» Extrait du document

□ □ □ □

Elections au Brésil
Dilma a gagné mais le gouvernement sort affaibli
28/10/2014
La présidente sortante, Dilma Russef, a été réélue avec 51,64% des voix face ã Aécio Neves qui a obtenu 48,36% des voix. Pour une élection présidentielle au Brésil, c’est la différence la plus courte depuis 1989, lorsque Collor de Melo et Lula s’étaient affrontés.
Malgré la victoire, le Parti des Travailleurs (PT) de Dilma et Lula sort plus affaibli que lors des trois dernières élections, plus encore si l’on prend en compte qu’il devra gouverner un pays qui a connu des mobilisations populaires importantes depuis juin 2013 et dont l’économie est de plus en plus détériorée. Quant à la droite (Parti Social Démocrate du Brésil -PSDB), elle la situation ne lui a jamais été aussi favorable depuis qu’elle a perdu la direction du pays en 2002 face au PT.

□ □ □ □

» Matériel fourni
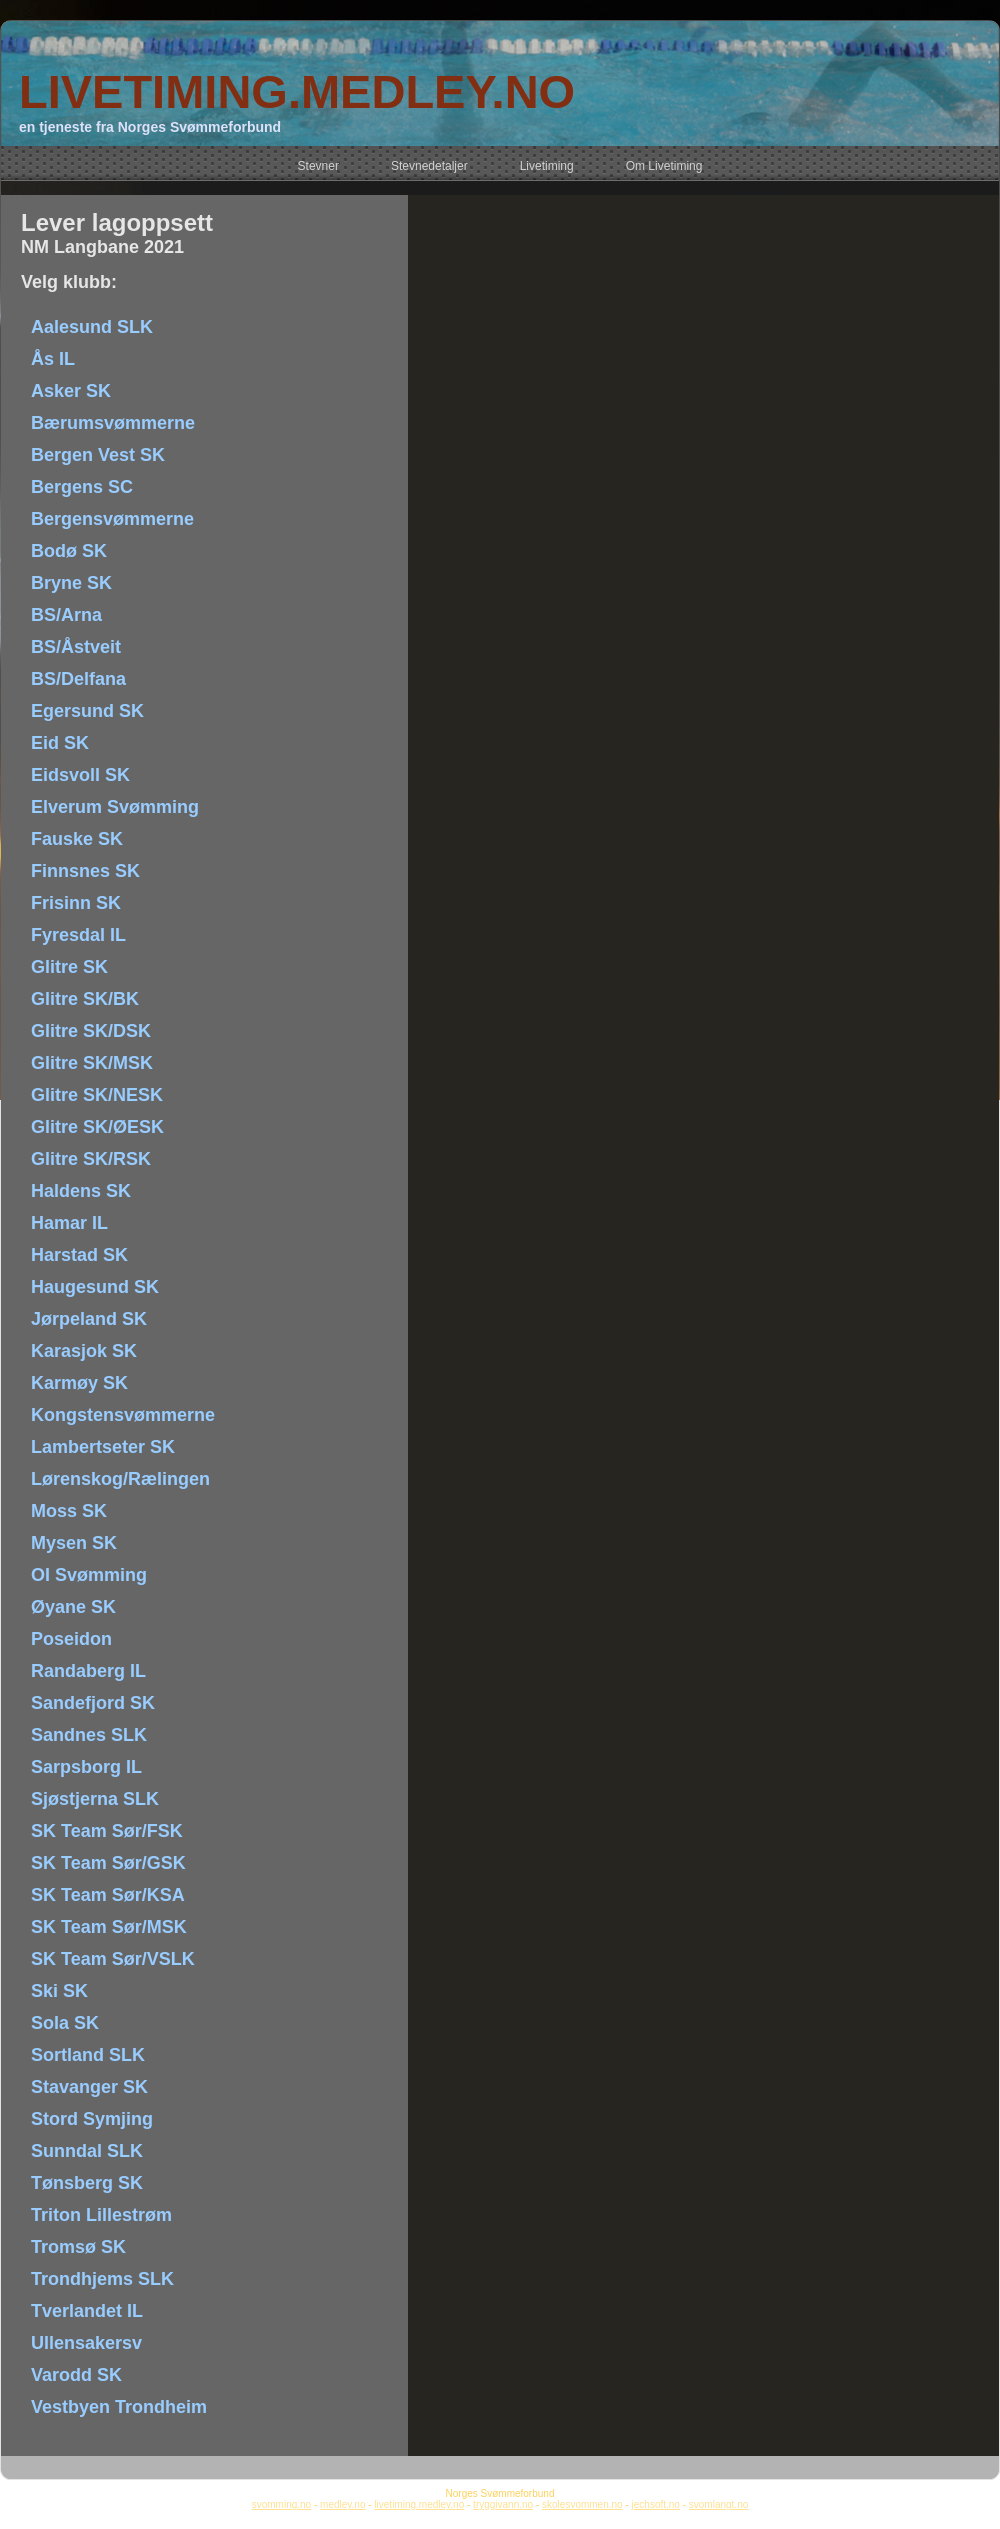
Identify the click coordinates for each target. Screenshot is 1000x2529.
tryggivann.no (503, 2504)
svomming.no (281, 2504)
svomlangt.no (718, 2504)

□ □ □ □

Reprenez, s'il vous plaît, l'article sur les élections au Brésil et écrivez la suite après sa dernière phrase.

Une victoire au goût amer
Lors des élections de 2010, Dilma avait obtenu 55,8 millions de votes au deuxième tour, c’est-à-dire 56% des voix. Cette fois-ci, la candidate du PT a obtenu 54,5 millions de votes, 1,3 millions de moins. Mais au-delà de ces voix passées du PT vers le PSDB, la droite a aussi récolté les 6 millions de voix correspondantes à l’augmentation des votes valides. C’est cela qui explique qu’alors que le candidat de l’époque, José Serra, avait gagné 43,7 millions de voix, Aécio en obtient aujourd’hui 51 millions.
Dans l’Etat de Sao Paulo, le PT a enregistré une défaite importante. En 2010, il y avait obtenu dans 10,5 millions de voix, un chiffre tombé ã 8,5 millions cette année. Si on additionne les 1 million d’électeur supplémentaires ayant soutenu le PSDB, la chute de Dilma atteint 10%.
Dans l’Etat de Santa Catarina la situation n’a pas été très différente : le vote pour le PT a chuté de 8%. A Rio et ã Minas Gerais, malgré le fait que Dilma arrive en tête, elle perd 6% des voix. A Parana, la droite a gagné dès le premier tour tandis que Dilma perdait 5% des voix. A Rio Grand do Sul et ã Espiritu Santo, le PT chute de 3%.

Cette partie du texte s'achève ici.